Ángel

Que la pena ocupo la risa, se marchó con tantas cosas pendientes por hacer que ahora se convirtieron en un pudo ser y no fue.

La vida le gano el partido sin llegar al descanso, tarjeta roja directa y a llenar los corazones de quienes vivían atados a su andar. Los recuerdos se amontonan y los ojos se desangran entre sollozos y vivencias piel adentro.

Se fue luchando por quedarse, se aferró a cada tabla del naufragio hospitalario, peleó contra cada golpe de mar por alcanzar la orilla y salvar la ropa. Soñó con despertar de la espiral que le llevó tan lejos que no pudo regresar jamás. Golpeó con las manos abiertas y con  todas las fuerzas que le dejaban los goteros y las curas por salir a flote. Quiso continuar, vencer al destino, saltarse la valla y salir a ganar, pero no pudo ser.

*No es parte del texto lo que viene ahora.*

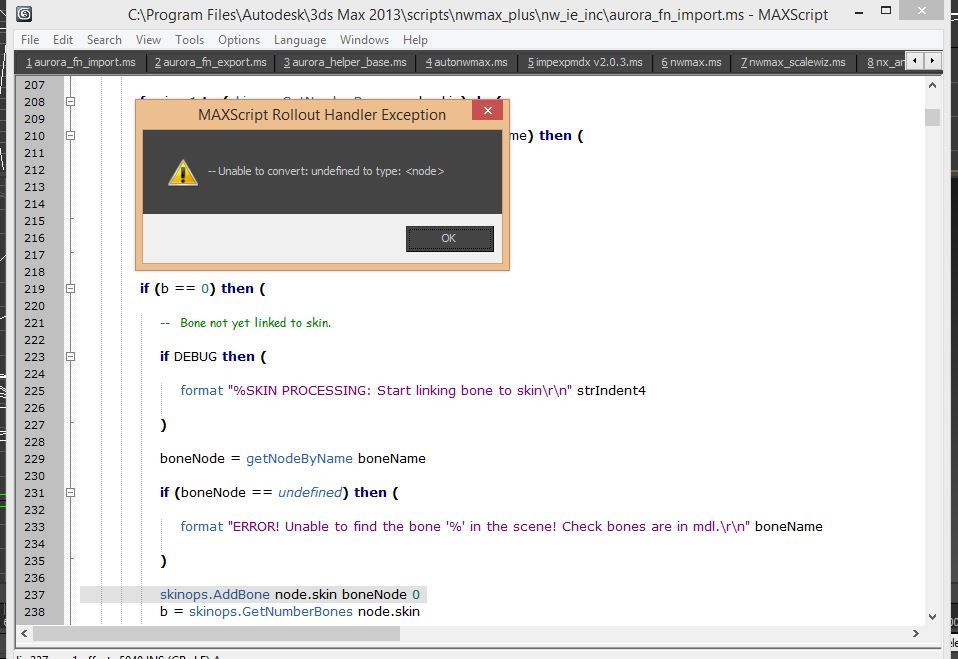Open the Tools menu
The image size is (958, 659).
click(189, 40)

Su nombre y su buen hacer le aseguraron una localidad en primera fila en ese espacio que nubes arriba se reserva para gente como él. Desde allí, apoyado en la barandilla el viento le mece las canas, mientras observa que la risa no se escape de los labios de aquellos que fueron y serán su razón de ser.

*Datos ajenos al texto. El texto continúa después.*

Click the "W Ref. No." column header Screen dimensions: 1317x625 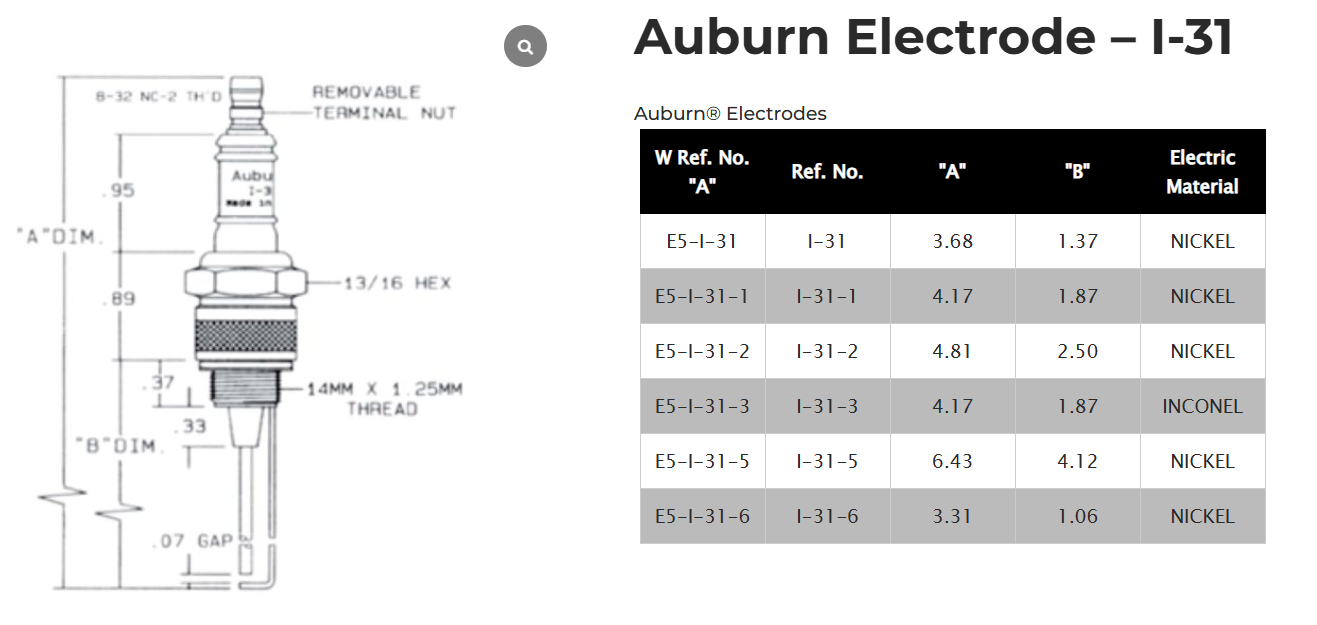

Baja a la tierra cada noche tras encender la luna y una estrella a la que bautizó con tu nombre, llega silencioso y de puntillas a posar su cabeza entre tus manos  mientras duermes, para reconfortar su alma inquieta. Mesa tus cabellos con la delicadeza y el mimo de saber que no se irá de tu vida jamás, que no hay lugar mejor en el que estar. Se dice una y otra vez, que fue un error de la vida, que le pusieron en la lista equivocada, que no le tocaba a él, pero sabe que pudo hacer nada por quedarse.

Huele entre sus manos las prendas que posadas en el lecho abandonas cada noche y conservan tu perfume, entonces si cierra los ojos le regresa el recuerdo de arrumacos enredados en tu cuerpo que le dejaron preso para siempre de ti.

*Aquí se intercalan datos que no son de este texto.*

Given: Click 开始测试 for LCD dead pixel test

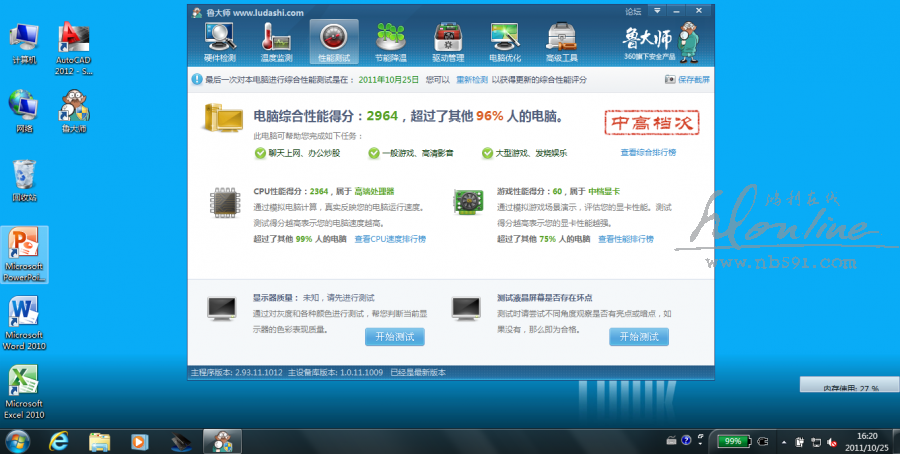Looking at the screenshot, I should (x=639, y=337).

Bendita la memoria que ahora es el legado de su paso entre quienes sabemos que valió la pena tenerle en nuestro bando.

Que no nos pueda la pena, que lo vivido a su lado pesa más y fue tan de verdad que debe ganar al sentimiento de pérdida.

Desde el cariño y la ternura que me conmovió una tarde a tu verita, te dedico estas letras de homenaje a vuestro amor.